Photo: Courtesy of Barnes and Noble.
Another day, another computer program is waiting to take our jobs. This time, it's a bookish algorithm that claims it can predict the commercial success of fiction with 84% accuracy — something acquisition departments at book publishers do daily with, we're guessing, a much lower success rate.
So, how's this budding media mogul do it? By using a technique called stylometry, which mathematically analyzes words and grammar, it's pinpointed the characteristics of Amazon darlings. The top-line qualities are obvious: “interestingness,” novelty, style of writing, and an engaging plot. But, the specifics are surprisingly grammatical: Books that sell tend to load up on conjunctions, nouns, and adjectives and hold back on verbs and adverbs. Adverbs we get. After all, the road to hell is paved with them. But, verbs are sort of vital — like water, air, and the Internet. That said, if you have to use one, verbs that describe thought processes (recognized, remembered) over those of action and emotion (wanted, promised) are supposedly better. We're thinking unpleasant feelings about this.
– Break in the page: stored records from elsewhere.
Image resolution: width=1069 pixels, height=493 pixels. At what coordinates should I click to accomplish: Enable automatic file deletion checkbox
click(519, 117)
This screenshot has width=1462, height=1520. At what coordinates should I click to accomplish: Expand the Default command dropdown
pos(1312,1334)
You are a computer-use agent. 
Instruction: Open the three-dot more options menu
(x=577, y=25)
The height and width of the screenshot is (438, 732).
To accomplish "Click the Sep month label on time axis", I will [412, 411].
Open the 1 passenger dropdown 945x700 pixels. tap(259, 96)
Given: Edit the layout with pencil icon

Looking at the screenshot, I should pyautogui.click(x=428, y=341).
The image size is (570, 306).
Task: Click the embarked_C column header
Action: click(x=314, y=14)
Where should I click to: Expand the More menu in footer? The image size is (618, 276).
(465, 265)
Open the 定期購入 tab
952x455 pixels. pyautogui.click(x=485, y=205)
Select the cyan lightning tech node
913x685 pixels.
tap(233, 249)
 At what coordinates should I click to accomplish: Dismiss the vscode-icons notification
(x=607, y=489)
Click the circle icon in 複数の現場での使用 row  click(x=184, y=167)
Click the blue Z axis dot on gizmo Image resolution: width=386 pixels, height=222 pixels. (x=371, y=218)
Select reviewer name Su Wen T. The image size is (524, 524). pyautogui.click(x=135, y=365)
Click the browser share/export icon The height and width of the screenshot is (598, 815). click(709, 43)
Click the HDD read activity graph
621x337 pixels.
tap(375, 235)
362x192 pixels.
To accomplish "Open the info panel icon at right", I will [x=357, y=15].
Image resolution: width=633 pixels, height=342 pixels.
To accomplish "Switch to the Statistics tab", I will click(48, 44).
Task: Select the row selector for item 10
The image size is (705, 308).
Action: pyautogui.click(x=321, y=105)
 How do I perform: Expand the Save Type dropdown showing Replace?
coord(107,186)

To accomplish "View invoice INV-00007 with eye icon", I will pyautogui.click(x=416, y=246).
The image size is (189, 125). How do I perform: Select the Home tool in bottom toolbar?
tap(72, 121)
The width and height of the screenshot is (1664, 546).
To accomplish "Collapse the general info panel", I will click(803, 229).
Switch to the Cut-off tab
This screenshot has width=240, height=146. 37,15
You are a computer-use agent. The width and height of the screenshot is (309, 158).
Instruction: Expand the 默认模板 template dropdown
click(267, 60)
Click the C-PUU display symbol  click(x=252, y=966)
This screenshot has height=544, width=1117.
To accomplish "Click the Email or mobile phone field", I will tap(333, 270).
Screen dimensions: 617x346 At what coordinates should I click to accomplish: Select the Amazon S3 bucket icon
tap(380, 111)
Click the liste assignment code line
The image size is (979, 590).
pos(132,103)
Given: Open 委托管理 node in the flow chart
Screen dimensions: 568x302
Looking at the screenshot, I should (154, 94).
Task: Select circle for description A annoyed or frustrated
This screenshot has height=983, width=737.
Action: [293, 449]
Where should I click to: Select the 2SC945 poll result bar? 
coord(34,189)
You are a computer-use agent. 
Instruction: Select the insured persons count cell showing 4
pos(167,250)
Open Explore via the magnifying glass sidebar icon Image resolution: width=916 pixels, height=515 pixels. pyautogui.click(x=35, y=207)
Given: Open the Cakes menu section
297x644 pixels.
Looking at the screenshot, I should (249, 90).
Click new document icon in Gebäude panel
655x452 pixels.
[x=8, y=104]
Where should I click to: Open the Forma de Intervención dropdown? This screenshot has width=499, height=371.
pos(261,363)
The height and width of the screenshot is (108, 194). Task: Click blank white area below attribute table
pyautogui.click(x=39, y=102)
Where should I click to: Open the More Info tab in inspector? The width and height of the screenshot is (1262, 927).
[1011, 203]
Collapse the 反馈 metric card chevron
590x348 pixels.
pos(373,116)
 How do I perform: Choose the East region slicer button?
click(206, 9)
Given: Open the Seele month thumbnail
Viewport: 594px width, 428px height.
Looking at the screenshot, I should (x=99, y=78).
Behind all this are computer scientists at SUNY Stony Brook who determined their 84% success rate by using Project Gutenberg, a digital library of free e-books. There, they were able to run their algorithm on 800 texts, which were all fiction but ranged from classic lit to recent sci-fi. They then compared findings to historical info on book sales, taking the least successful (and, therefore, harder-to-find) novels from the very bottom of Amazon's rankings. Also lumped in there was Dan Brown's The Lost Symbol because — despite its commercial success — it, well, inspired a lot of vitriol.
While this isn't the first attempt to apply science to the art of book-selling, it is supposedly the largest and most applicable. So, we'll just have to wait and see if publishers use it. If it's good for their struggling bottom line, great. But, with a newfound ability to mold prose based on what sells, it's the rest of the lines we're worried about.